Collected data entries:
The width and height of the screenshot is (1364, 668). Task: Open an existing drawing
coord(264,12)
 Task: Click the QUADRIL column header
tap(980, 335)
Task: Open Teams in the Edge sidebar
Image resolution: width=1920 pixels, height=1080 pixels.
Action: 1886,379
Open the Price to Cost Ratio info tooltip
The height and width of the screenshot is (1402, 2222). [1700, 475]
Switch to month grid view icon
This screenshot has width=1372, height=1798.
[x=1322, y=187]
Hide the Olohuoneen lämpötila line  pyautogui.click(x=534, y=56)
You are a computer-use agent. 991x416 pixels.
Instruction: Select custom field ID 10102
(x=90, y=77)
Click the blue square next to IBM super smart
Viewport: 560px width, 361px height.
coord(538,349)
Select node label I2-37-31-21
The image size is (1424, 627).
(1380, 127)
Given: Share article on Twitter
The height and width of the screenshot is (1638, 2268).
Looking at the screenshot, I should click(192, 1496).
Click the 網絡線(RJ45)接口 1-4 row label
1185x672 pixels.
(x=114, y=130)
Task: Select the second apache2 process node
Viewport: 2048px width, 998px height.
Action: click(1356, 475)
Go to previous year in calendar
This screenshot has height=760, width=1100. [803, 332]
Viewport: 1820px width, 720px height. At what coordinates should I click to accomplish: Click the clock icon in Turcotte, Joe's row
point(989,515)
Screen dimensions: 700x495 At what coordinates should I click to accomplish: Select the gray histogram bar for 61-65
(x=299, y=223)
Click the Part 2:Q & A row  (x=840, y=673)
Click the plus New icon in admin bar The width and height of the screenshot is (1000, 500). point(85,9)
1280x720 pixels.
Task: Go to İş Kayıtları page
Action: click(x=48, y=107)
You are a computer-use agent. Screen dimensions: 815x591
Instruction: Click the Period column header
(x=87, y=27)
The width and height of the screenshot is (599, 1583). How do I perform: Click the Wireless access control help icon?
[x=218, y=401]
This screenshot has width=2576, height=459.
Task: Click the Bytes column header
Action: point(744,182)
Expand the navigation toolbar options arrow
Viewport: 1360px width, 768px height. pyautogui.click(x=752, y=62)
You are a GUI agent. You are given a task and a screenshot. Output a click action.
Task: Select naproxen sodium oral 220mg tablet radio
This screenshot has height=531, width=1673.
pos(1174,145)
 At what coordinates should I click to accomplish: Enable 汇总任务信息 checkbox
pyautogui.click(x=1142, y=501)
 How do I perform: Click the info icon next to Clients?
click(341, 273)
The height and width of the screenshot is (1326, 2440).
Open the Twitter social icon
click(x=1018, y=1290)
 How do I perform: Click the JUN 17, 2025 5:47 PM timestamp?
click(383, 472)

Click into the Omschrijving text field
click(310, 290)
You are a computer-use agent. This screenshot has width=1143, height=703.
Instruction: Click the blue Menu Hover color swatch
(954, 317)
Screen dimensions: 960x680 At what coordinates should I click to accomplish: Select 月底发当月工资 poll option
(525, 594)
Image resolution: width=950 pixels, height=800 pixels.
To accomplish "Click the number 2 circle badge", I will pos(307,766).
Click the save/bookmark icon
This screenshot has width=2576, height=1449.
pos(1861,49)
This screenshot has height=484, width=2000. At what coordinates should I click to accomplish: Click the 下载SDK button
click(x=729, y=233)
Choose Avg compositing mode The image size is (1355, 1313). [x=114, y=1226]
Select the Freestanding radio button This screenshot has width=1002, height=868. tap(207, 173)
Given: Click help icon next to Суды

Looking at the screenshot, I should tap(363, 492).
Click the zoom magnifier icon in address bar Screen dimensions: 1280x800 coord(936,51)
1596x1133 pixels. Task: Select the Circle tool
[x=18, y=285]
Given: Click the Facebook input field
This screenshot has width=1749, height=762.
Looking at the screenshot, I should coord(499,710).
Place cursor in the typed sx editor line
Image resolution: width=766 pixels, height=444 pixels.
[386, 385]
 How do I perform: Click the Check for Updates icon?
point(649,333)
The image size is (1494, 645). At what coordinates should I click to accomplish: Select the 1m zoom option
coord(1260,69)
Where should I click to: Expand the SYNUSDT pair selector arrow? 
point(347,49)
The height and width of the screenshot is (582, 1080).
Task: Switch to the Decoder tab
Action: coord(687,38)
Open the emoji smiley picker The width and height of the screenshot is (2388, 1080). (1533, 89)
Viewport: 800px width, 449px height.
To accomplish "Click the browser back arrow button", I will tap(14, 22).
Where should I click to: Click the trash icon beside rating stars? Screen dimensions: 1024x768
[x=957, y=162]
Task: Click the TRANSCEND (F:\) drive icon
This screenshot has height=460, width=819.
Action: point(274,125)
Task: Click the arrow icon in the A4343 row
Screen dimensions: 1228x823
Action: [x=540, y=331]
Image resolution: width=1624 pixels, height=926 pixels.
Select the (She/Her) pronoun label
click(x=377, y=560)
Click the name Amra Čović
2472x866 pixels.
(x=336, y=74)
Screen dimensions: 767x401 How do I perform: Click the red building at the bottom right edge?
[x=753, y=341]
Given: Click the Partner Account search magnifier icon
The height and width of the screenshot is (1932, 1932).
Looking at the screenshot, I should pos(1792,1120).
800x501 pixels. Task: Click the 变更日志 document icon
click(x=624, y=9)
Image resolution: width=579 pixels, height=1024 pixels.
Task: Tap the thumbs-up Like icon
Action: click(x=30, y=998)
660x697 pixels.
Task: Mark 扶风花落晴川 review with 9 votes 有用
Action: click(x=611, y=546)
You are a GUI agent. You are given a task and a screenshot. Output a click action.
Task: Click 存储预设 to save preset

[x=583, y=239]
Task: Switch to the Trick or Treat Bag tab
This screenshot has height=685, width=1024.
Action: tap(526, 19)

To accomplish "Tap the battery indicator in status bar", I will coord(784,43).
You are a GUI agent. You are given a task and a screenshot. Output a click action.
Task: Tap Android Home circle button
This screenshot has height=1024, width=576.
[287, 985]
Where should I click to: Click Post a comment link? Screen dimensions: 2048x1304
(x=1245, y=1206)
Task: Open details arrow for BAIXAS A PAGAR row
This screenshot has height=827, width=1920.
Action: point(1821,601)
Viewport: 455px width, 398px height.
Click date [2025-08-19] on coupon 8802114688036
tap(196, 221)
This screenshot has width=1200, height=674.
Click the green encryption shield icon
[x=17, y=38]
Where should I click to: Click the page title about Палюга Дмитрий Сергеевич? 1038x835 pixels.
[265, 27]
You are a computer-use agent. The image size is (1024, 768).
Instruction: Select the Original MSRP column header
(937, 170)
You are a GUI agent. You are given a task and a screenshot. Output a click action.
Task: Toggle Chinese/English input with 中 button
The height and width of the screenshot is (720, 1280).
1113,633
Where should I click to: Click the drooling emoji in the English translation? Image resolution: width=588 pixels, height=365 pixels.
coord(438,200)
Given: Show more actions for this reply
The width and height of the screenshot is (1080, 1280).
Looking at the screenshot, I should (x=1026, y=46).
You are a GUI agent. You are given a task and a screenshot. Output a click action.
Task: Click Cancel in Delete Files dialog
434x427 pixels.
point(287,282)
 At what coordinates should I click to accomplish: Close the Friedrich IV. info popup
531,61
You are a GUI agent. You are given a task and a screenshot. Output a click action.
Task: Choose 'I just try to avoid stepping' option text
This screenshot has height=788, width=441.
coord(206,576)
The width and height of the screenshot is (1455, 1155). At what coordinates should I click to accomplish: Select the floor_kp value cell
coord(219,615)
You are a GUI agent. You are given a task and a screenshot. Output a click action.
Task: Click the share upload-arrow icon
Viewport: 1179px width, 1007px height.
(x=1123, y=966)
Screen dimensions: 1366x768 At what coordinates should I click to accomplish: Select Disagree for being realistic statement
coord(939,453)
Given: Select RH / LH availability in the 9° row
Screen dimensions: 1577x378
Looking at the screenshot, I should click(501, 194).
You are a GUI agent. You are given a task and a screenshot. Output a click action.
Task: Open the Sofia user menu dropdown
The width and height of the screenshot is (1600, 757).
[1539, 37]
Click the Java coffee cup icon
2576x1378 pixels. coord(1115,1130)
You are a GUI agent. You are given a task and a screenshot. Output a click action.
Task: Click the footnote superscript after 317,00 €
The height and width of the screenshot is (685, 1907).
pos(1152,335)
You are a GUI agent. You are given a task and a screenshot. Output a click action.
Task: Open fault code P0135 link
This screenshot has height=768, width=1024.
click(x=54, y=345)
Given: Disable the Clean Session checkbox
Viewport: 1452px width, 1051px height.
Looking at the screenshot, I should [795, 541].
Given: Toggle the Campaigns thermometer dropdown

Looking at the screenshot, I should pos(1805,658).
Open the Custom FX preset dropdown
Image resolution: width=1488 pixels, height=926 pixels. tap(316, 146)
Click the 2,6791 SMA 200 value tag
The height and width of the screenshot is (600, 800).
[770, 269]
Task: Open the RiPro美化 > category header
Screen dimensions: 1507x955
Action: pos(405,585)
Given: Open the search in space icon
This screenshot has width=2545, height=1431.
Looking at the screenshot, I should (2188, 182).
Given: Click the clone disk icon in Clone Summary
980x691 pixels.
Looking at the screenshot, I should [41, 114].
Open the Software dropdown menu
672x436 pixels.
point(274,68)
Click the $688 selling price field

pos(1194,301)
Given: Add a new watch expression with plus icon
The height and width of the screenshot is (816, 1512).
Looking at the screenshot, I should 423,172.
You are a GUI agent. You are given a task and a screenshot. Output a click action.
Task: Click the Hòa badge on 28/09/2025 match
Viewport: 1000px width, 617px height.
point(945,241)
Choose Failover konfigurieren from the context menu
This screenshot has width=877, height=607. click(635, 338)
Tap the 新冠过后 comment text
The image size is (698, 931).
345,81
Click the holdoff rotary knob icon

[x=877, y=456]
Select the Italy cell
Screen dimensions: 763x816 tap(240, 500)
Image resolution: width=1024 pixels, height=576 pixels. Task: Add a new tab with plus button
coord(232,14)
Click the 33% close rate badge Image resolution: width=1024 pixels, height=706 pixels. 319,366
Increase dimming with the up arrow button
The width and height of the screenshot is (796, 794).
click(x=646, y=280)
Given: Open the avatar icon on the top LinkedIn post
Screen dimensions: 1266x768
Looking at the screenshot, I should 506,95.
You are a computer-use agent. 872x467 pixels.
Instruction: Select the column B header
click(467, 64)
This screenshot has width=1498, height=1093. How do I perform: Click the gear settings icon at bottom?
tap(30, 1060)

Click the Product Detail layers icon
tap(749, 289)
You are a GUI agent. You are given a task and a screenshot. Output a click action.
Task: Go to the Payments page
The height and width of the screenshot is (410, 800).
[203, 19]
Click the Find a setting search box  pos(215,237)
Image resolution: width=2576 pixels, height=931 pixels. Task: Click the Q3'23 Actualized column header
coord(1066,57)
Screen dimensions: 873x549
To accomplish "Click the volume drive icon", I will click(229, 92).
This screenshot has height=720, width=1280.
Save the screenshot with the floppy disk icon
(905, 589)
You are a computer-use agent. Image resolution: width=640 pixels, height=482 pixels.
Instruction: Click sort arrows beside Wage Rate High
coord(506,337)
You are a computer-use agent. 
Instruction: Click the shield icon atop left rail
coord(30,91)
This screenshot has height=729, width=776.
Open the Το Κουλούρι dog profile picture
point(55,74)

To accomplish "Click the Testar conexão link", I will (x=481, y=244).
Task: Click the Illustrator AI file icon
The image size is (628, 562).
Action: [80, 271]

Requirement
Find the word "drive" in the entries, and copy every line it shows up in.

Task answer
Task: Click the TRANSCEND (F:\) drive icon
To accomplish "Click the volume drive icon", I will click(229, 92).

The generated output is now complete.